Quiero ser libre, musitabas, quiero estar sumergida sin cesar hasta tus más álgidos vellos, gritar más allá del frenesí del vino, como una Ménade delirante.
Quiero que seas mi mujer y yo tu hombre, rogabas, el que rasga tus vestidos y te hace suya sin ningún juego previo y sin pedir permiso.
Quiero invadirte como las olas a la orilla del mar o el olvido al tiempo.
Quiero acercarme a ti hasta que no exista más distancia entre nosotros que tu cuerpo en el mío y el mío en el tuyo.
Quiero abandonarme en tu sexo imparable como una inundación hasta la eternidad sin pausas que se prometen los amantes que nunca más volverán a verse.
Y quiero que, cuando agotados todos los susurros que del fuego vienen, cuando se hayan vueltos negros por el hollín de la chimenea donde nos conocimos y fuimos otros, o tal vez los mismos, sólo queden flores como poemas en tus venas.
Y así te busco, Constance, Constance,
desenredándote en mi pecho, en mis huesos, en mi espalda,
te busco en el borde de la cama donde tomaba tus muñecas, para tensarte y contraerte como un músculo expuesto,
donde te bebía, copa mía, hasta dejarte vacía,
donde te encendía, tea insondable, para no dejar sino cenizas.

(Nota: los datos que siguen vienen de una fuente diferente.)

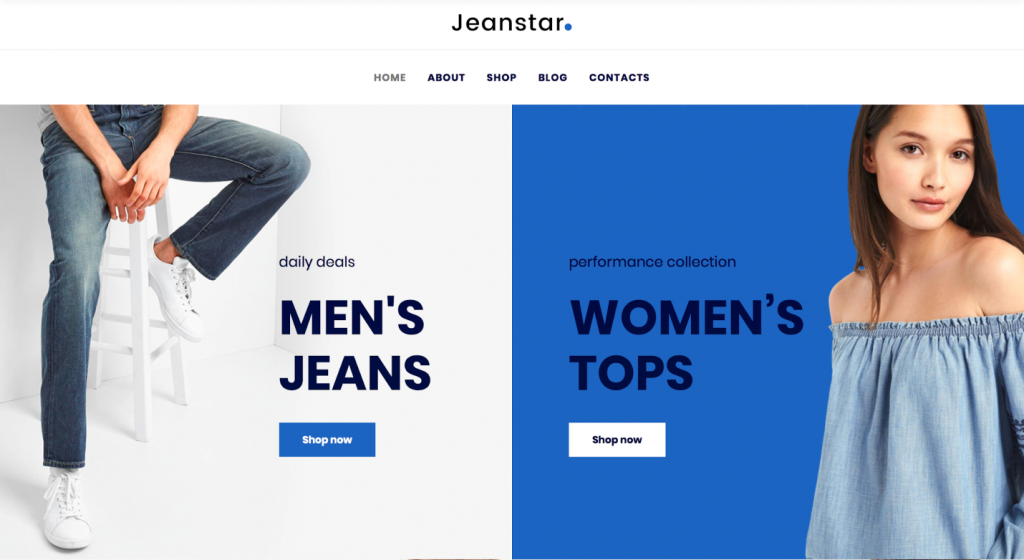Click the white sneaker on the floor
1024x560 pixels.
(67, 509)
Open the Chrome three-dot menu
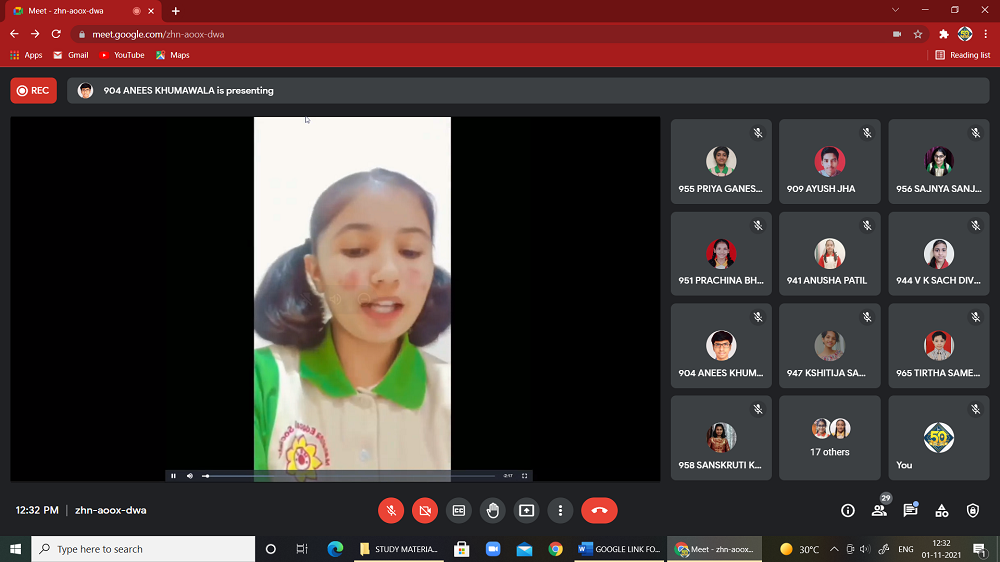The width and height of the screenshot is (1000, 562). [x=986, y=34]
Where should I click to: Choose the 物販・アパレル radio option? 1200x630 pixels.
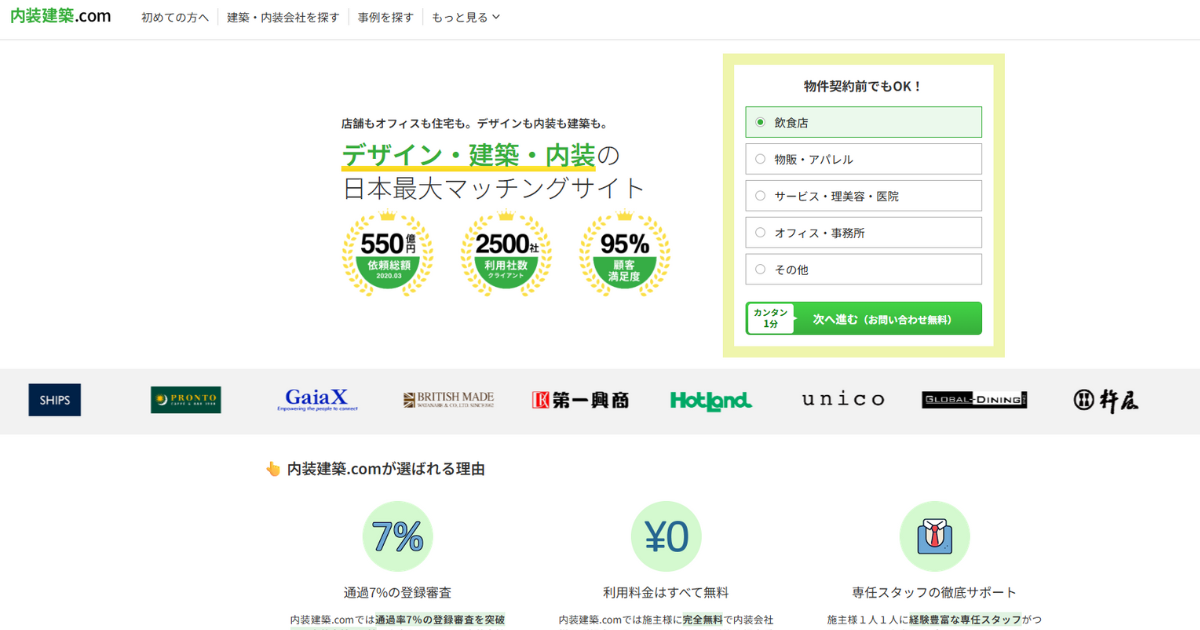[761, 159]
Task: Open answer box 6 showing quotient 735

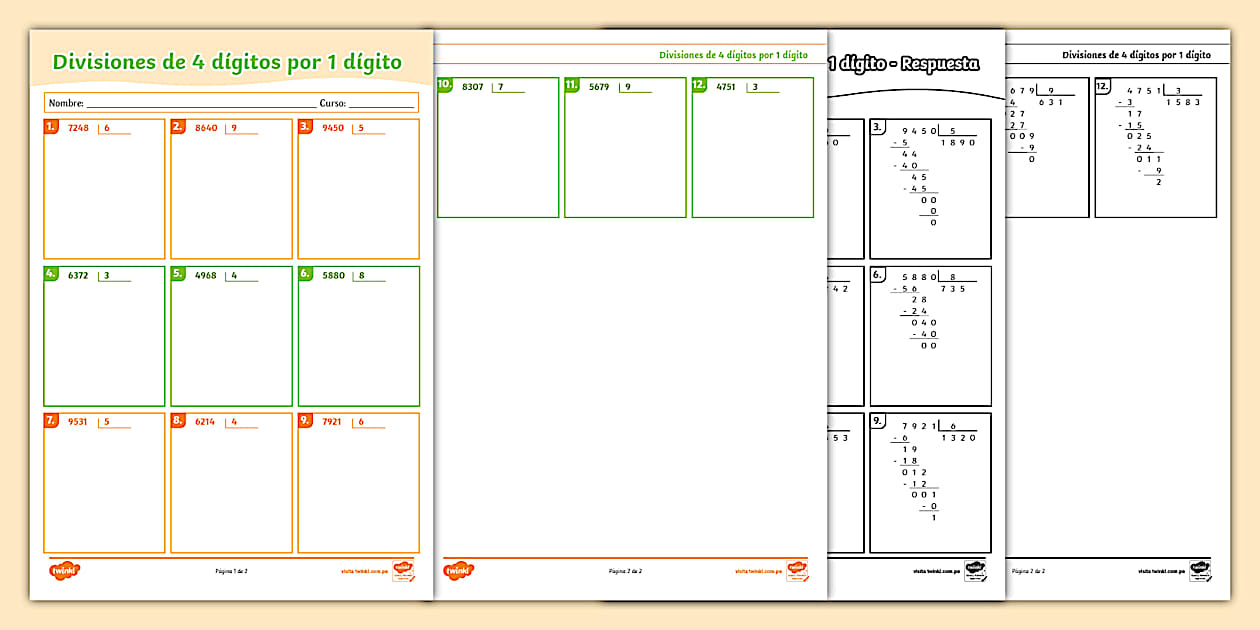Action: [930, 335]
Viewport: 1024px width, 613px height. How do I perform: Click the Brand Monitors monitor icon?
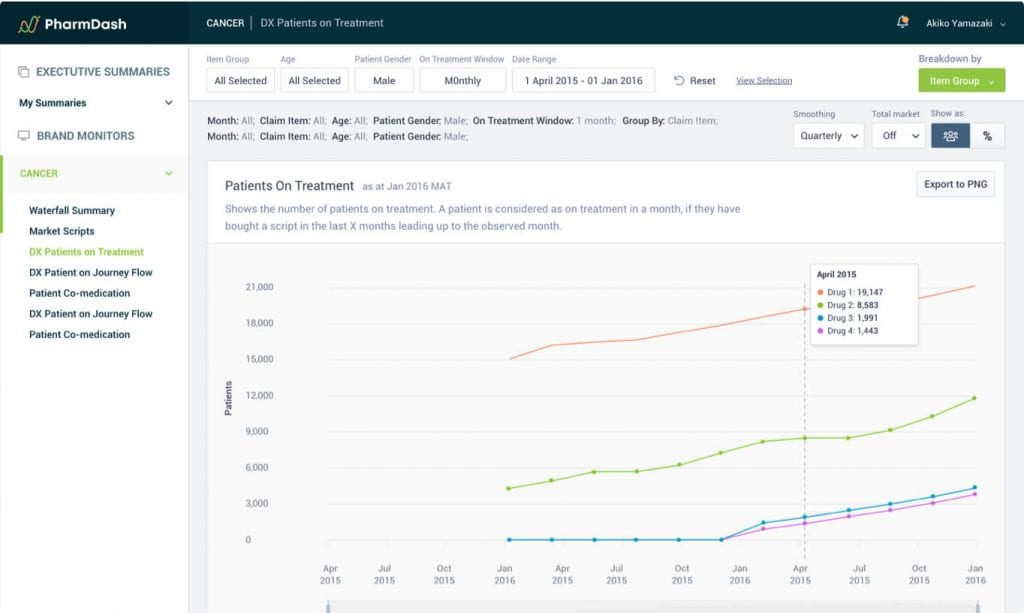point(24,136)
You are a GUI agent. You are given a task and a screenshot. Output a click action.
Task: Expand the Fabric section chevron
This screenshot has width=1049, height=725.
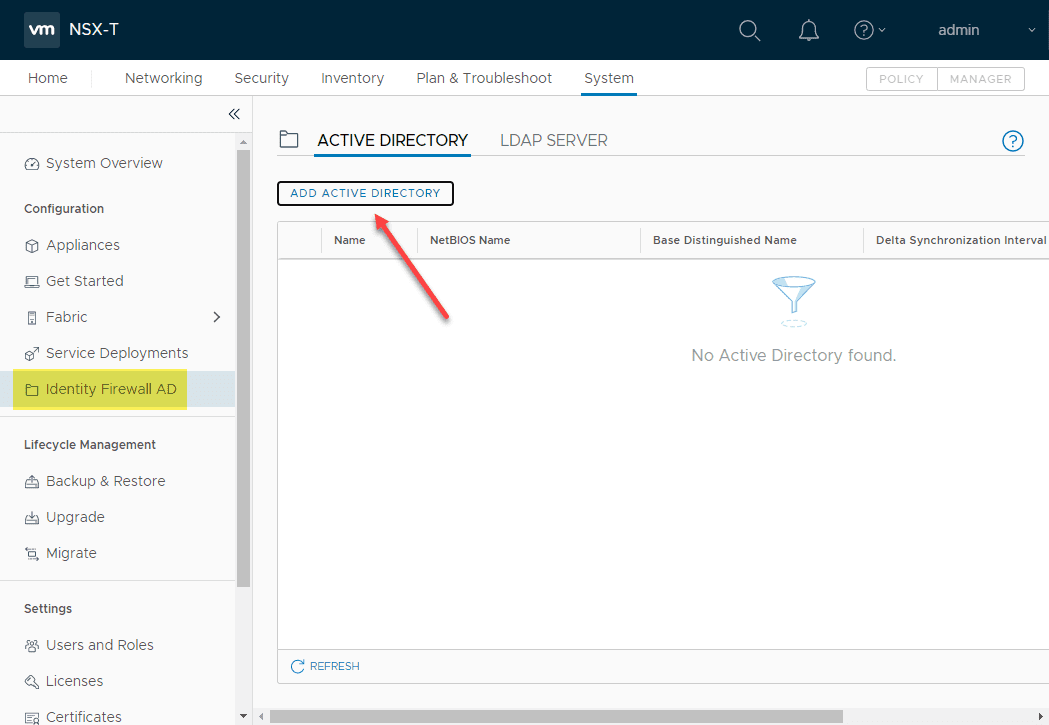pyautogui.click(x=217, y=317)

Te estoy buscando, Constance, te estoy buscando.
Repaso con mi lengua y mi cuerpo todo el frío piso donde te sometía bruscamente como la tormenta del otoño.
Te estoy buscando, Constance, en el recuerdo de la curva rotunda de tu culo perfecto,
alzado
vibrante
dispuesto
viniendo a mí arrogante como los ejércitos de Jerjes dispuestos a morir en su entrega, como moría yo cada tarde en tus brazos.
Y ahora que muero, en la penumbra, será tu nombre
la última palabra que mi boca pronuncie:
Constance
Constance
Constance.
Héctor Ñaupari (Lima, 1972). Poeta, ensayista, abogado, conferencista internacional y profesor universitario. Preside el Instituto de Estudios de la Acción Humana. Ha sido Presidente de la Red Liberal de América Latina (RELIAL). Es autor de los libros de poesía En los sótanos del crepúsculo, Rosa de los vientos, Malévola tu ausencia y La boca de la sombra, libro este último que reúne toda su poesía. Publicó los libros de ensayos Páginas libertarias, Libertad para todos, Sentido liberal, Liberalismo es libertad y Por esta libertad en las más importantes editoriales de pensamiento liberal en Hispanoamérica. Ha compilado los libros de ensayos Políticas liberales exitosas 2, La nueva senda de la libertad, y Borges, Paz, Vargas Llosa: literatura y libertad en Latinoamérica.